Like the "War on Drugs," a rhetorical phrase that the Obama administration has rejected even while continuing to wage the policy it describes, many ongoing activities of the government he presides over came under verbal attack from President Barack Obama this afternoon.
So the president says "journalists should not be at legal risk for doing their jobs," even though journalists are at legal risk—from his administration—for doing their jobs. "History will cast a harsh judgment" on the U.S. military prison in Guantanamo Bay, the president warned, even though (in the words of Human Rights Watch's Laura Pitter) "there are still a number of steps the Obama administration could have taken—and can still take now—to begin closing the facility and ending indefinite detention without trial."
Obama worries, rightly, that "in the absence of a strategy that reduces the well-spring of extremism, a perpetual war – through drones or Special Forces or troop deployments – will prove self-defeating, and alter our country in troubling ways." And yet at perpetual war we remain, altering our way of life by the day. "The very precision of drones strikes, and the necessary secrecy involved in such actions can end up shielding our government from the public scrutiny that a troop deployment invites." And yet we drone on, boats against the current of international opinion, borne ceaselessly back to the awesome responsibility of wielding lethal power.

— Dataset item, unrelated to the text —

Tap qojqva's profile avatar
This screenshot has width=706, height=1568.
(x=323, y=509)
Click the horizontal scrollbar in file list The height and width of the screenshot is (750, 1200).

There was much to like in Obama's speech today if you like words, and share the broad worries he outlined above. And it is surely true that changing policy becomes easier after you make public arguments about changing policy. But the fact is Barack Obama is the president of the United States, and according to both the Constitution and especially the way executive power has accrued over the past century, Obama actually has quite a bit of latitude to impose his values on the waging of American war. After 52 months in office, it's long since past time to stop judging the man by his words alone.